XCOM seems thoroughly splendid, as most reviews have suggested a worthy update of a classic, and leaving it a while may have been a good idea as I haven’t hit any major bugs yet, possibly thanks to a couple of patches since release. Half the fun is always naming your squad after friends, family, bloggers, film stars etc.; so far I’ve gone with Ramsay “Chopper” MacDonald leading his cabinet from the Second National Ministry, 1st “Viscount” Hailsham proving a dab hand with a sniper rifle, and Philip “RightHon” Cunliffe-Lister extending his brief to specialise in live alien capture. I’m just hoping their rearmament policy isn’t too late…

Tuesday 6 November 2012

There is an inevitable divergence between the world as it is and the world as men perceive it

Finally, the British have arrived in World of Tanks. In a conventional World War II game it would obviously be the work of a deranged madman to include non-existent French tanks before the sturdy tea-boilers of the good old UK, so World of Tanks is clearly an alternate history game. I reckon the point of divergence in the Tankiverse was that Britain and France didn’t declare war on Germany when it invaded Poland, so the Phoney War was the shaky preservation of the Molotov-Ribbentrop Pact until May 1940, at which point Hitler strikes east instead of west, launching World of Tanks with its German and Soviet vehicles. Shortly after, the United States enters the war; this is where things get a bit tricky. Japan aren’t involved yet, presumably waiting until World of Warplanes and World of Warships to stage Pearl Harbor having ruled out the possibility of building a really, really long bridge to kick things off with tanks, so that’s not the catalyst. With elections being a bit topical and all, then: George S. Patton gets bored, secures the Republican nomination for the 1940 election, sweeps to victory, and decides to invade Russia. Via Alaska. Entirely plausible (for very small values of “entirely”). That gets us to the EU/US launch of World of Tanks, with added American tanks.

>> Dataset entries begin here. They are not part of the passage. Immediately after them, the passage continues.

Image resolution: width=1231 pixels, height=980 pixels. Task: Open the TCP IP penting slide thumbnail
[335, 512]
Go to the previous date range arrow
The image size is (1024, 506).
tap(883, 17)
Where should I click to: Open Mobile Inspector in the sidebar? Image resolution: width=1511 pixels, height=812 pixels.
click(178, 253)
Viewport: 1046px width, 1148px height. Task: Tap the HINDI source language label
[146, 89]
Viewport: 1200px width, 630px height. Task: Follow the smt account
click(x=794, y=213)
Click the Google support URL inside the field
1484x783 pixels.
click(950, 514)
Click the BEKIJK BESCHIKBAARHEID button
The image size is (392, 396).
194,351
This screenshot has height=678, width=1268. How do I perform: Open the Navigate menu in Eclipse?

In this world the UK, rather than the US, adopts an isolationist stance. The French are biding their time, still miffed because they didn’t get Alsace-Lorraine back after World War I for terribly good reasons that I can’t be bothered to make up, eventually launching an invasion to reclaim their territory with a bunch of stupid prototype tanks in Operation: Patch 7.1 during January 2012 (or July 1941 by the Tankiverse calendar). Fighting a two-front war, the Germans formulate a cunning plan: elite Brandenburgers capture a French submarine and torpedo a convoy of Darjeeling bound for Liverpool in June 1942, a date that will live in leaf-infusion infamy. This is too much for the Brits, who kick out Chamberlain or Attlee or some bloke like that, elect Churchill, and storm onto the Normandy beaches. Voila! Germany vs the USSR vs America vs France vs the UK. Watch out for a Kickstarter campaign soon for the tie-in novel, “A Bunch Of Countries Fight Each Other For Some Reason But Only With Tanks And This And That”.